Notre Premier Ministre a déclaré récemment qu'"il ne faut pas avoir peur des équations impossibles", concernant les questions environnementales et le développement durable. J'ai tout de suite pensé qu'il faisait allusion à l'équation de Kaya, qui est expliquée ici : http://www.manicore.com/documentation/serre/kaya.html

    L'intérêt de cette égalité est de casser une grosse inconnue, GES, les émissions annuelles de gaz à effet de serre, en plusieurs petites inconnues plus facilement abordables. Certes, l'auteur de cette page internet faisait une réflexion au niveau mondial. Qu'en est-il au niveau français? Peut-on dire que l'équation est impossible?

    Ce même Premier Ministre, conscient de la gravité du problème du changement climatique, avait déclaré que la France avait pour objectif de diviser par 4 ses émissions de gaz à effet de serre d'ici 2050. En effet, c'est un objectif nécessaire pour ne plus augmenter la concentration de l'atmosphère en CO2 : chaque habitant devra émettre moins de 500kg de carbone par an (avec une population de 6 milliards d'habitants), et les français en émettent en moyenne 2 tonne/an actuellement. À l'occasion de l'entrée en vigueur du protocole de Kyoto, le Président de la République a récemment réaffirmé cet objectif de division par 4.

Données enregistrées:
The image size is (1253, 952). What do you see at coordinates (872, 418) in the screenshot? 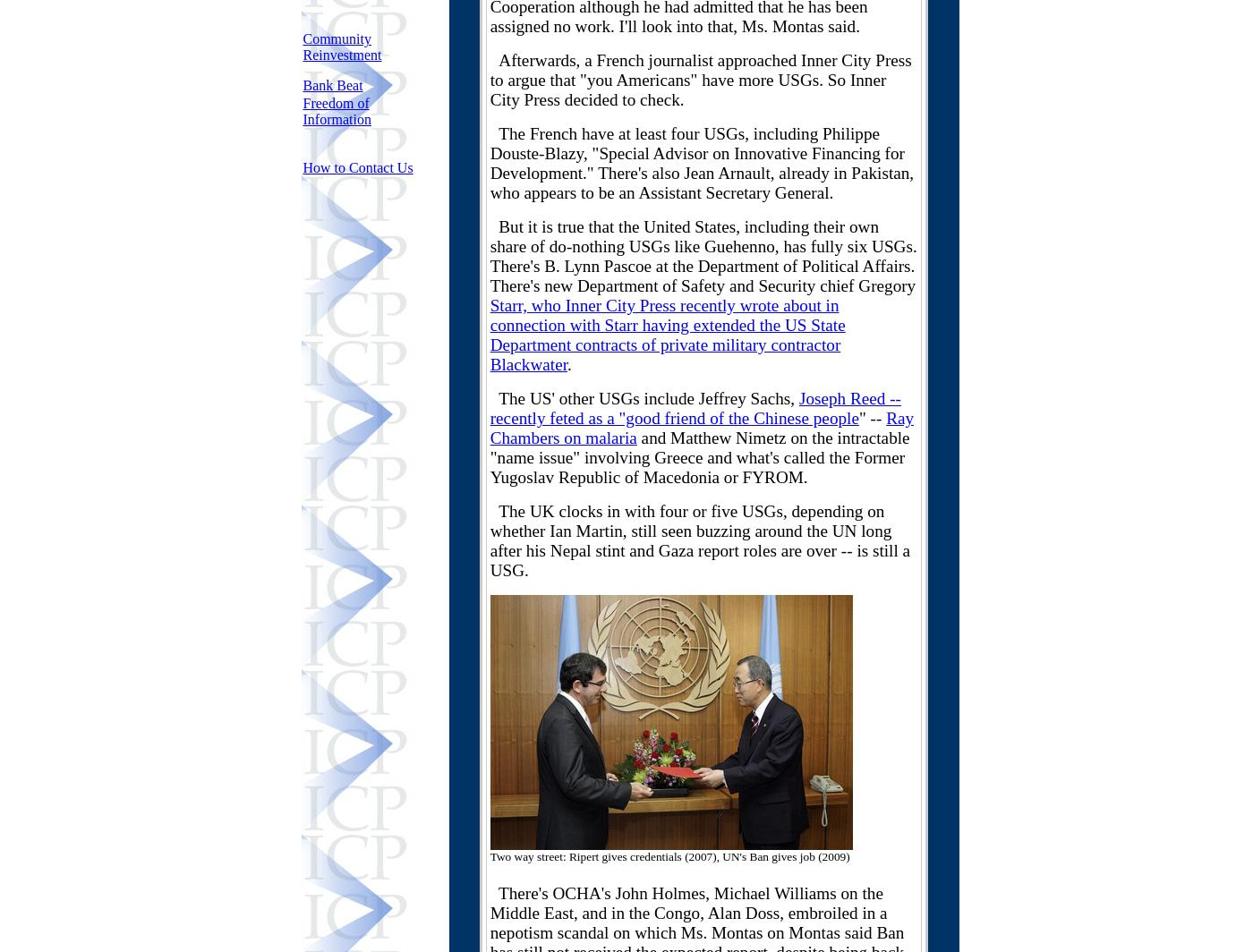
I see `'" --'` at bounding box center [872, 418].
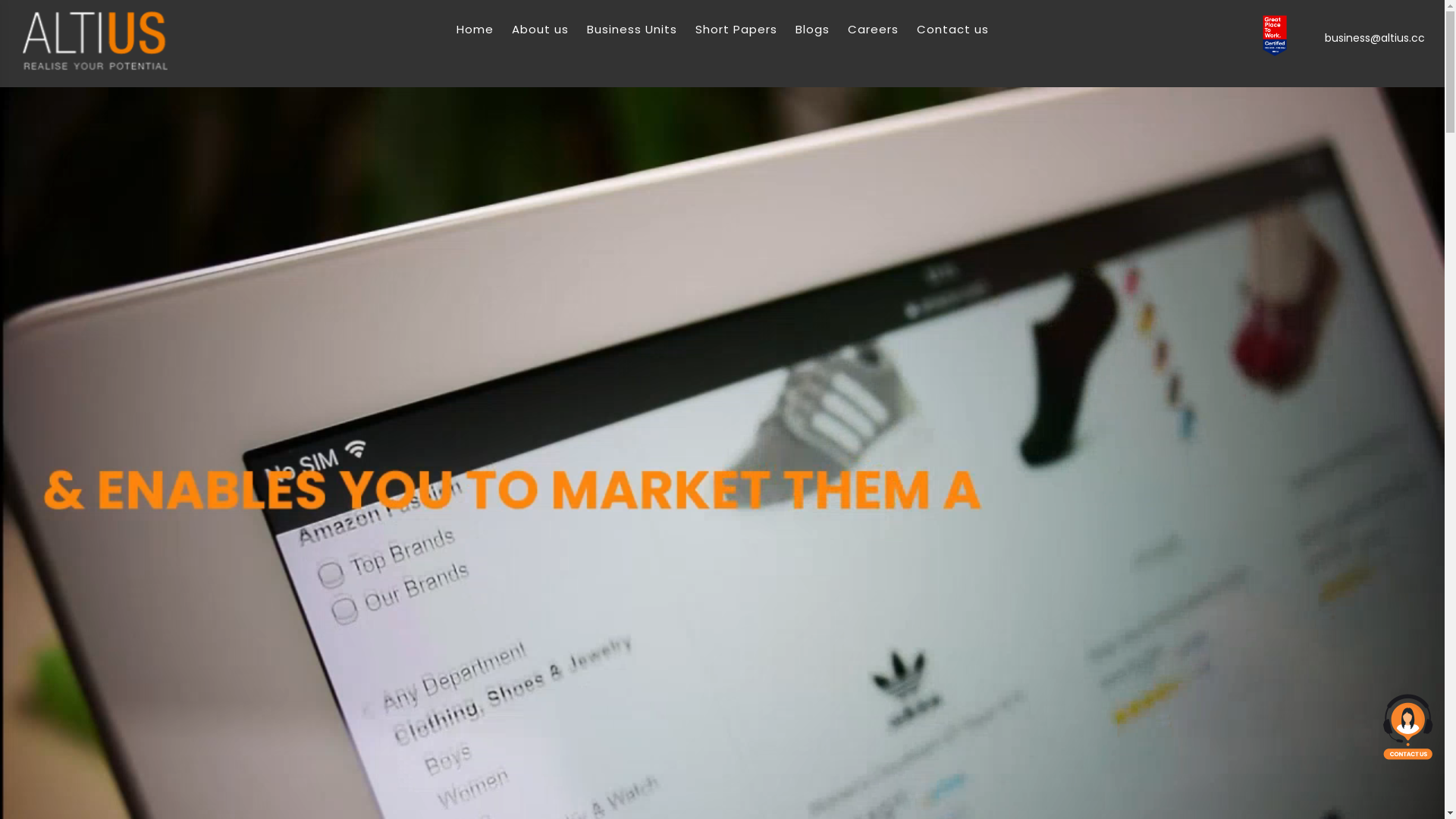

Consignes:
1) Répondez brièvement à ces questions sur l'extrait source :
(a) À quelle équation l'auteur a-t-il tout de suite pensé en entendant la déclaration du Premier Ministre ?
(b) Quelle grosse inconnue cette égalité permet-elle de casser en plusieurs petites inconnues ?
(c) Combien de carbone les Français émettent-ils en moyenne par an actuellement ?
2) Présentez sous forme de liste les faits principaux du paragraphe de l'extrait source qui commence par « Ce même Premier Ministre ».
3) Modifiez dans l'extrait source le passage allant de « Ce même Premier » jusqu'à « division par 4. » en remplaçant « Président de la République » par « chef de l'État ».
Appuyez-vous uniquement sur le texte pour répondre.

Corrigés:
1)
(a) À l'équation de Kaya.
(b) GES, les émissions annuelles de gaz à effet de serre.
(c) 2 tonnes par an.

2)
- Le Premier Ministre a déclaré que la France avait pour objectif de diviser par 4 ses émissions de gaz à effet de serre d'ici 2050.
- Cet objectif est nécessaire pour ne plus augmenter la concentration de l'atmosphère en CO2.
- Chaque habitant devra émettre moins de 500 kg de carbone par an, pour une population de 6 milliards d'habitants.
- Les Français en émettent actuellement 2 tonnes par an en moyenne.
- À l'entrée en vigueur du protocole de Kyoto, le Président de la République a réaffirmé cet objectif.

3)
Ce même Premier Ministre, conscient de la gravité du problème du changement climatique, avait déclaré que la France avait pour objectif de diviser par 4 ses émissions de gaz à effet de serre d'ici 2050. En effet, c'est un objectif nécessaire pour ne plus augmenter la concentration de l'atmosphère en CO2 : chaque habitant devra émettre moins de 500kg de carbone par an (avec une population de 6 milliards d'habitants), et les français en émettent en moyenne 2 tonne/an actuellement. À l'occasion de l'entrée en vigueur du protocole de Kyoto, le chef de l'État a récemment réaffirmé cet objectif de division par 4.